Thinking Cap # 21 - Bankruptcy?
What a beautiful way to get out of debt. In 1988 there were about 500,000 personal
bankruptcies. In 1992, the number had jumped to 900,000. Clearly we now have a more
plausible remedy for financial problems in our life and a quick fix. Is it an option for
In my opinion, here are some principles that I would use regarding this question.
- If one were to avoid indebtedness, then bankruptcy would not become an issue. Ro. 13:8;
Prov. 22:26 and Prov. 22:7 would seem to give ample warning to those who go into debt. It
could be argued that a home purchase is an investment (it will hopefully go up in value),
but just about everything else purchased on credit causes one to go into debt. The rare
case would be those who use credit cards in a "same as cash" mode, ensuring that
the cash is in the bank for all purchases. Going into debt in the first place is wrong.

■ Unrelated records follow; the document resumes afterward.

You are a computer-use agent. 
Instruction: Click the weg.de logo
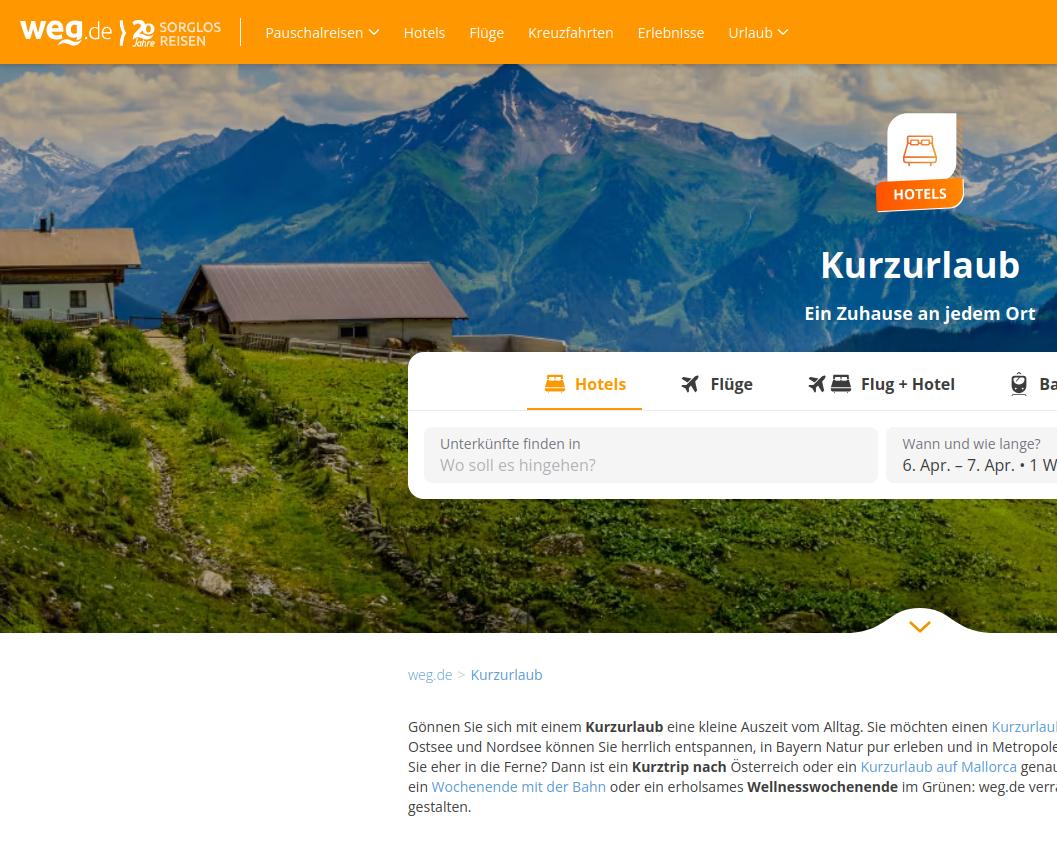pos(66,32)
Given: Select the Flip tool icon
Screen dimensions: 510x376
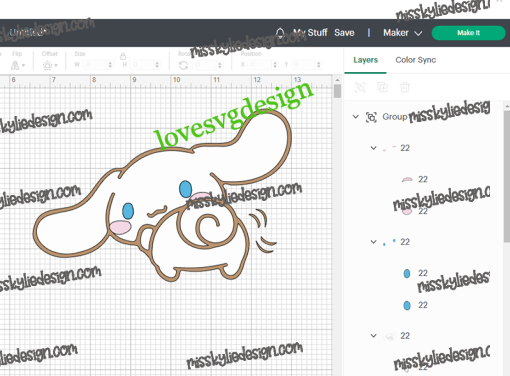Looking at the screenshot, I should (15, 65).
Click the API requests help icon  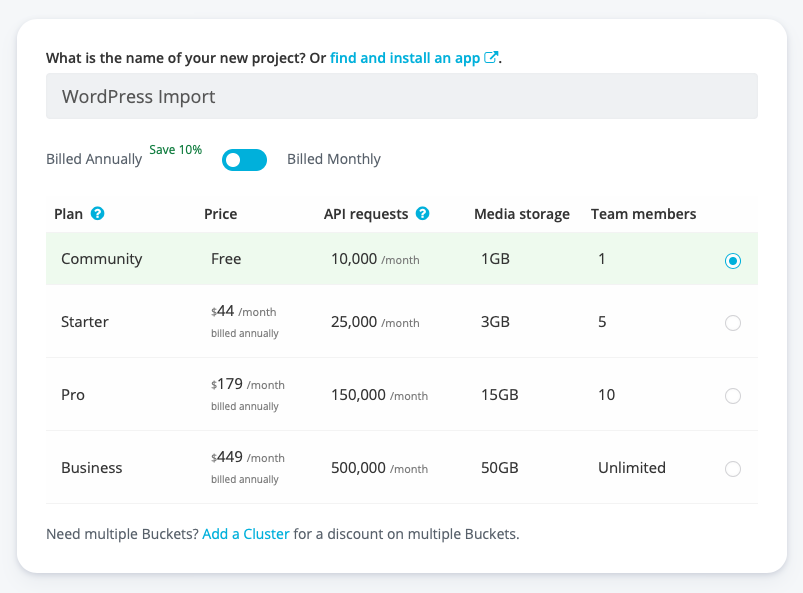click(423, 214)
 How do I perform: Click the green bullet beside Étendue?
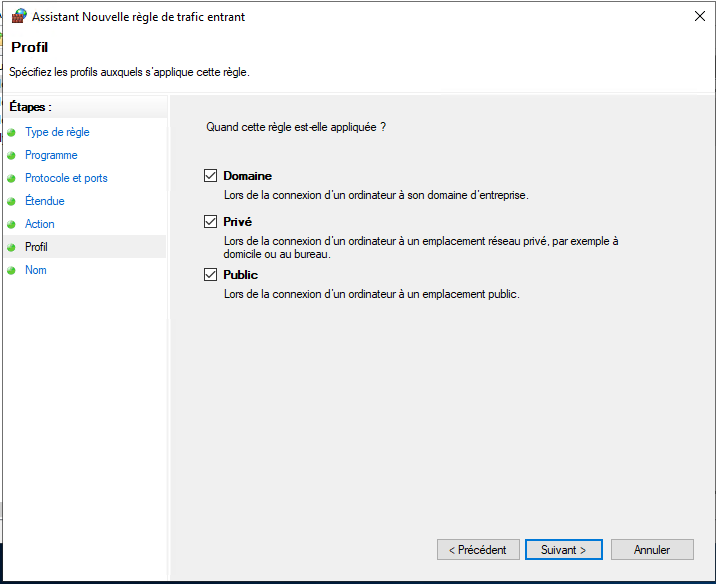(x=11, y=201)
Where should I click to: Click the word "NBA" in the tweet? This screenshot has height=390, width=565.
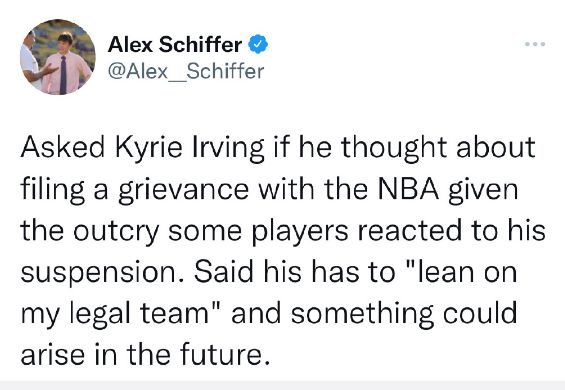[408, 189]
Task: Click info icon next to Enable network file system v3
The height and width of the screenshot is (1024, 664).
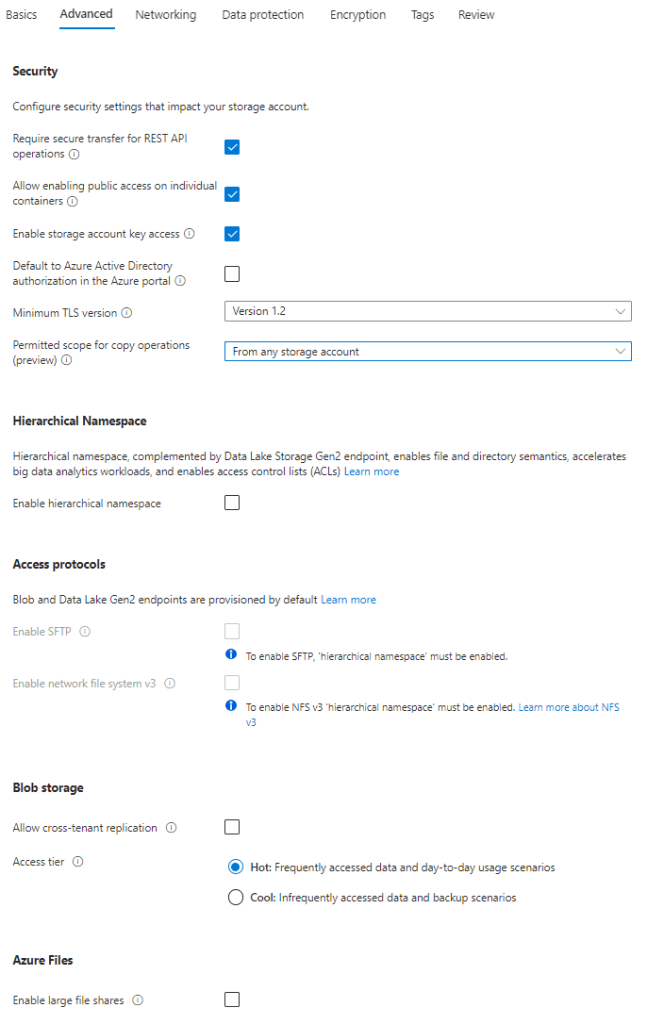Action: pyautogui.click(x=170, y=684)
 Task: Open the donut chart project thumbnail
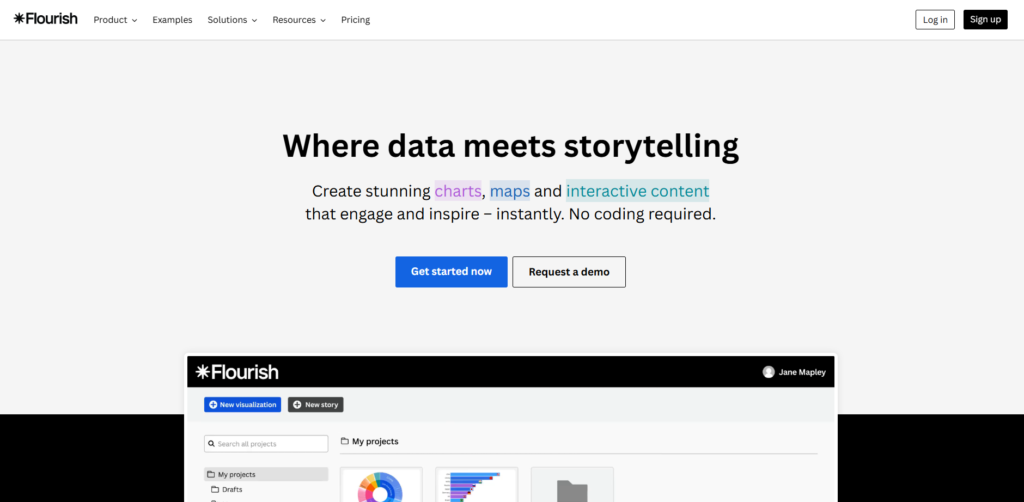381,486
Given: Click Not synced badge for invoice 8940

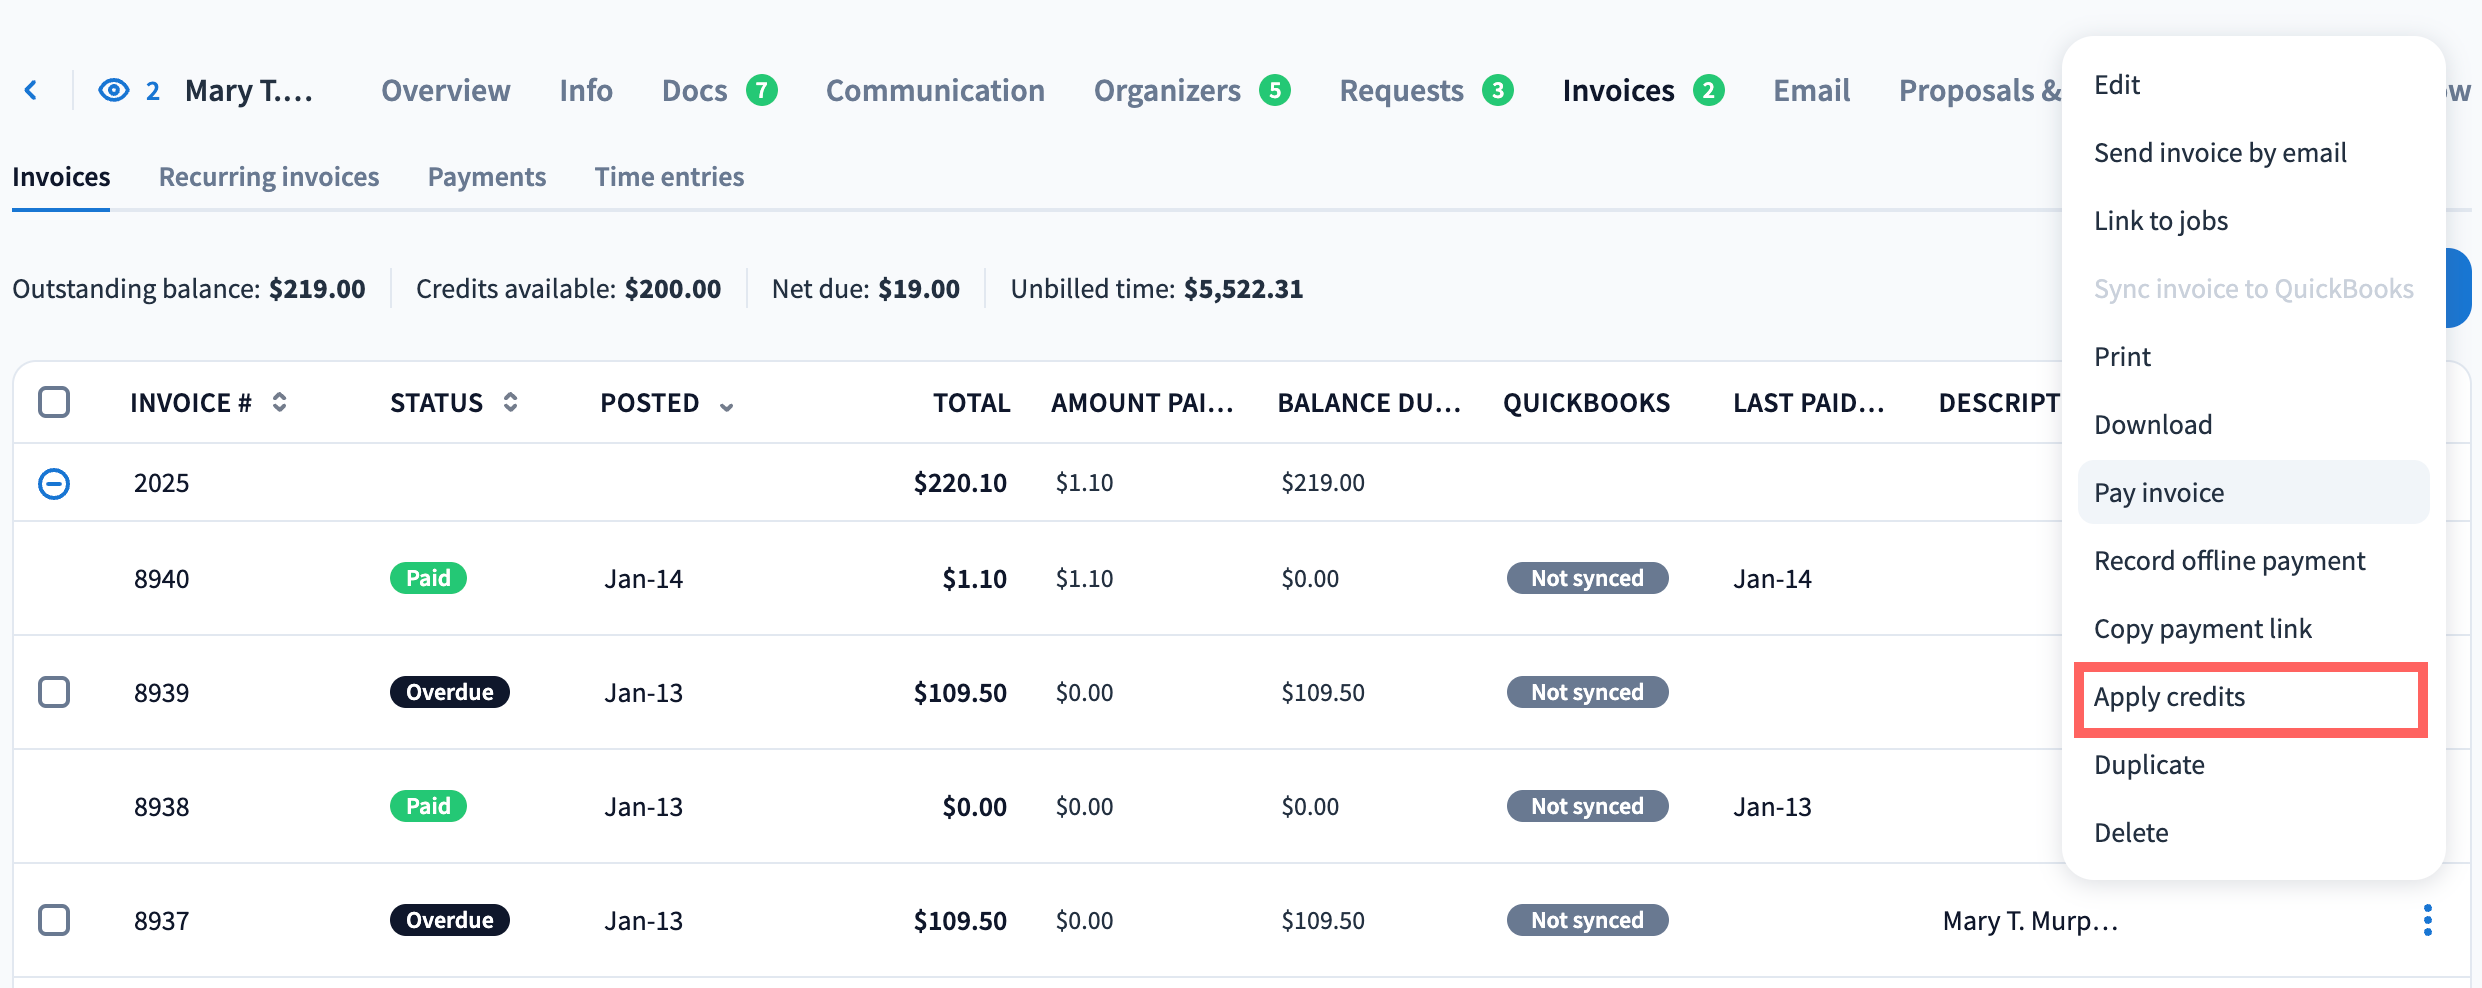Looking at the screenshot, I should 1587,578.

- We seem to have a basic principle of "contentment" at issue. People tend to
feel that they "must" have items. Our necessities were our parents luxuries. Lu.
12:15; Lu. 3:14; Phil. 3:11; Heb. 13:5 and 1 Tim. 6:8 give us a strong lesson in living a
simpler life and not striving so hard to accumulate "things."
- For those who have found themselves in a situation of great indebtedness, I believe
there is cause to file for bankruptcy if the financial pressures are threatening the
health and well-being of a family member. This merely gains a sense of protection. The
Christian must be willing to repay every creditor every cent owed. I would base that view
on these principles:
- Christians are responsible for their promises and their commitments to pay what they owe
- To not pay your debts is behaving in an "unrighteous" fashion (Ps. 37:21).
- We are not to withhold payment for goods or services rendered (Prov. 3:27-28).